TASK INSTRUCTIONS: Could you continue the article on Germany's child benefit increase, picking up after its final sentence?

SELECTION:
= = = =

After facing criticism from the opposition conservatives, Germany's traffic-light coalition has extended a hike in child benefits to families with up to three children.

Two young children play in a nursery.
Two young children play in a nursery. Photo: picture alliance/dpa/dpa-Zentralbild | Sebastian Kahnert

Family Minister Lisa Paus (Greens) confirmed on Wednesday that a planned increased in child benefits would also apply to families with three children.

“The child benefit for the third child will be equalised, i.e. increased to the same level as the child benefit for the first two children,” Family Minister Lisa Paus told DPA on Wednesday. “This means that there will be €237 per month for the first, second, and third child.”

In a set of energy relief measures unveiled Sunday, the traffic-light coalition of the Social Democrats (SPD), Greens, and Free Democrats (FDP) announced plans to increase child benefits (Kindergeld) by €18 per month for the first two children.

However, the coalition’s plans came under sharp criticism from the opposition conservatives, who argued that families with more children were being ignored in the government’s relief package.

= = = =

GIVEN DATA:
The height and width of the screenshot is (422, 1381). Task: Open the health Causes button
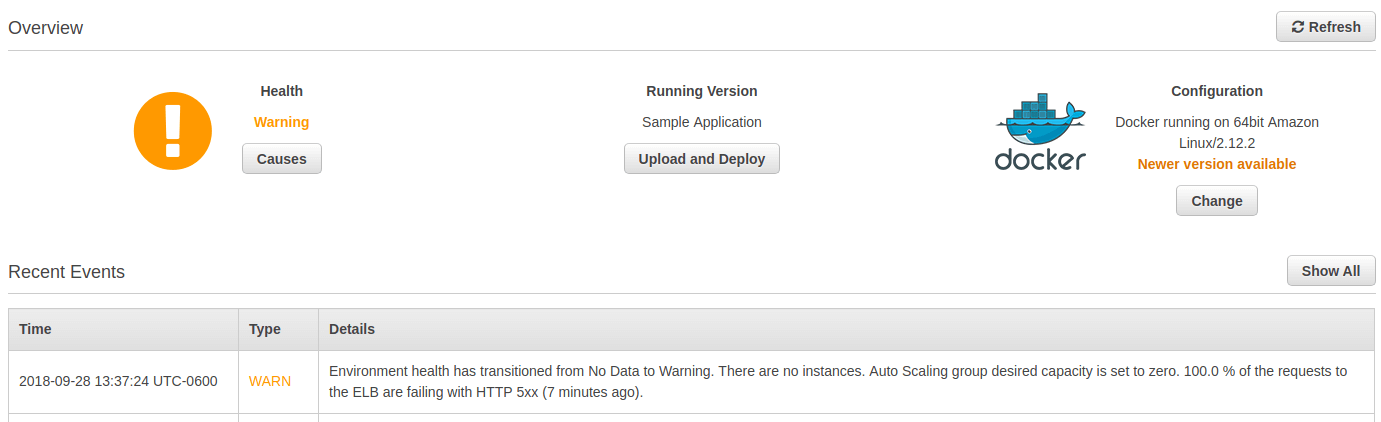tap(282, 159)
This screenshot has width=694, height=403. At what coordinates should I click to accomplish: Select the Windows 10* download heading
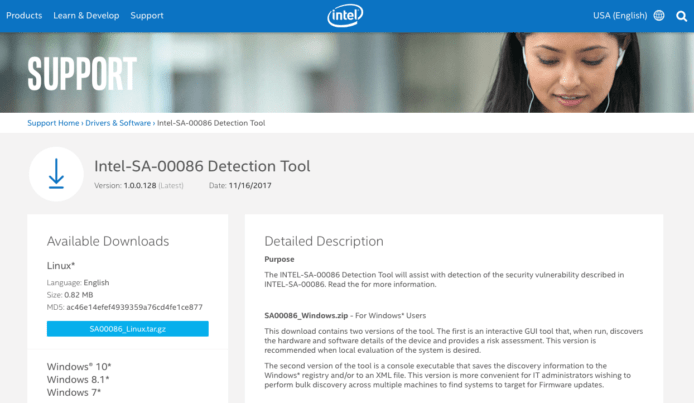(x=79, y=367)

= = = =

WRITTEN ANSWER:
Silvia Breher (CDU), the family policy spokesperson of the CDU/CSU parliamentary group, said people with three or more children were being left “empty-handed” by the government’s plans.

Meanwhile, Bavaria’s Family Minister Ulrike Scharf (CSU) claimed that the federal government had forgotten about large families.

Currently, families receive monthly payments of €219 per child for the first and second child, €225 for the third child, and €250 for any additional children. 

From January 1st, 2023, this will be increased to €237 per child for the first three children. The amount given for four or more children will remain the same.

Alongside the hike in child benefit payments, the government is also set to provide a one-off heating allowance to housing benefit recipients to assist with the soaring cost of energy bills.

READ ALSO: What’s in Germany’s support package for rising energy bills?

This additional payment will then be factored into a rise in housing benefits from 2023. 

Under the measures set out in the latest energy relief package, pensions are also set for a one-off €300 boost, while students will receive €200 to help with the rising cost of living.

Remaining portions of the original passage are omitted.